Değerli okurlarım, lütfen yukarıda yazılan laikliğin göstergesi olan devrimlerimizi bir kez daha teker teker okuyunuz. Bugün AKP iktidarı, o devrimlerin her birini yok etmek ya da işlevsizleştirmek için gerekli adımları atıyor. Bu adımlar planlı bir biçimde atılıyor. Çünkü laikliği ayakta tutan; laikliği görünür kılan unsurlar devrimlerdir. Eğer onları teker teker işlevsizleştirir, ortadan kaldırmaya başlarsanız laikliği ayakta tutamazsınız.

İşte Başbakan Recep Tayip Erdoğan zihniyetinin 6 Şubat 1937 ruhunu anayasadan çıkarma söylemlerinden bazıları;

* "Tutturmuşlar laiklik elden gidiyor. Yahu bu millet istedikten sonra, tabii elden gidecek yahu. Sen bunu önüne geçemezsin ki."
* "Biz inanıyoruz ki, Türkiye'de insanların dini inançlarını ortaya koymaları engellenmiş, cebrî yollarla bastırılmıştır."
* "Tevhidi Tedrisat Kanunu nelerin önünü tıkamak, nelerin önünü açmak içindi? Harf inkılabı vasıtasıyla bir ülkenin tamamının bir anda sıfır okuryazar seviyesine indirgenmesi kimlere yaramıştır?"
* "Ancak bir inanç birlikteliği bu insanların bütünlüğünü sağlayabilir, aksi taktirde milli bütünlüğümüzü sağlamak mümkün değildir."
* "Türkiye, kendisine din olarak Kemalizm'i almış ve kitlelere zorla dikte ettirmiştir."
* Danıştay'a, Yargıtay'a "diyanete sor"
* Avrupa İnsan Hakları Mahkemesi'ne "ulemaya sor"
* "Amaca ulaşmak için gerekirse papaz cüppesi giyerim."
* "Laikliği sen bana emanet et, ben senin için en iyisini taktir ederim"

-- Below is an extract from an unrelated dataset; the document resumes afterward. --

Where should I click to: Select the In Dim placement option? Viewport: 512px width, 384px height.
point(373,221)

Bu sözler açık ve net olarak Türkiye Cumhuriyeti Anayasası'nı, üniter, laik ve ulus devlet yapısını değiştirmeyi hedefleyen sözler değil mi? Ne acı ki bu sözleri Türk milletinin büyük zorluklarla kurduğu Türkiye Cumhuriyeti'nin başbakanı söylüyor!...Bunu da halkın dini duygularını türban üzerinden sömürerek yapıyor olması ayrı bir acı kaynağı tabii...

Laikliği korumanın tek yolu laikliği meydana getiren devrimleri korumak, kollamak ve çağdaşlığa taşımak; aynı zamanda laikliğin sahip olduğu anayasal güvenceyi anlamlı kılmaktır. Laikliği anayasal düzlemde zayıflatma ve laikliğin içeriğini oluşturan devrimleri unutturma girişimleri, karşı devrimcilik anlamına gelmektedir.

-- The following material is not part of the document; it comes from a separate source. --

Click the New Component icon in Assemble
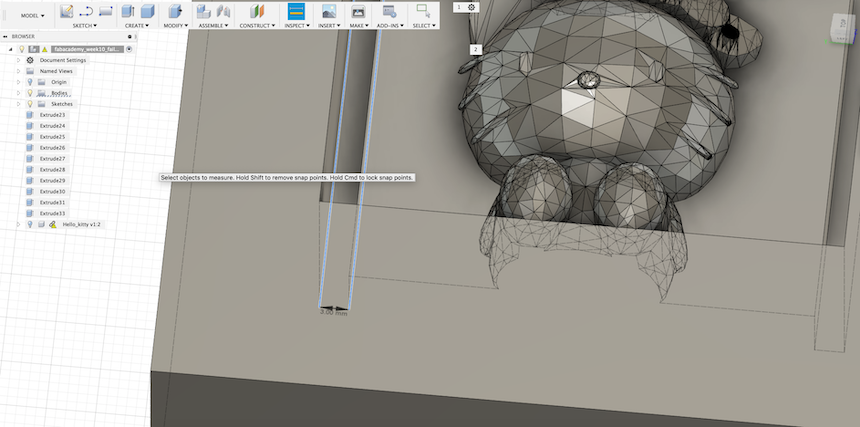The width and height of the screenshot is (860, 427). coord(204,11)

Karşıdevrimci koalisyonunun yönettiği bir ülkede cumhuriyet değerlerinin iki
güvencesinden söz edilebilir: Hukuk ve millet!

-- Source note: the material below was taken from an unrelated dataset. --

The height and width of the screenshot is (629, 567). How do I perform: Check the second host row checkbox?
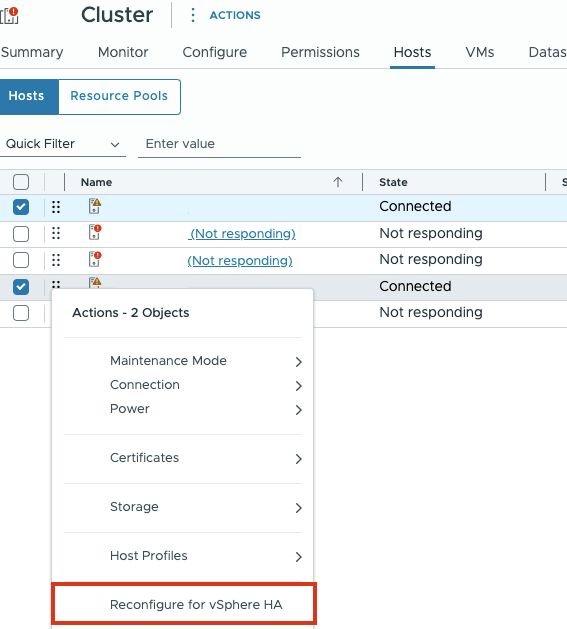tap(21, 233)
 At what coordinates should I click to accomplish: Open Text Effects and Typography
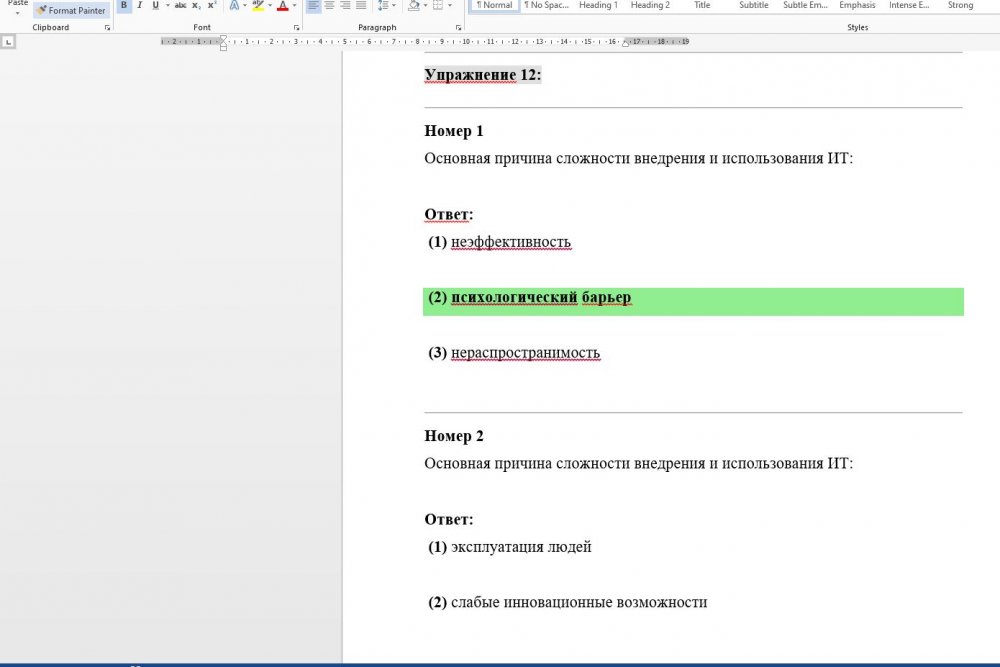pyautogui.click(x=234, y=6)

Eğer Türk milleti olarak bu bilinçte olamazsak başlangıç tarihi 6 Şubat 1937 olan 71 yıllık anayasa güvencesi yok olmuş olacak. Cumhuriyet devrimleriyle birlikte...

6 Şubat 1937 ile hesaplaşma, 6 Şubat 2008'de yapılıyor...

Laikliği ve onu ayakta tutan devrimleri Mustafa Kemal Atatürk önderliğinde çağdaş Türk milleti büyük fedakarlık ve uğraşlar vererek meydana getirmişlerdi. Şimdi laikliği korumak için; cumhuriyeti korumak için aynı duyarlılığı göstermenin zamanı değil mi?

Şimdi karşıdevrimcilerden ve onların payandalarından hesap sorma zamanı değil mi?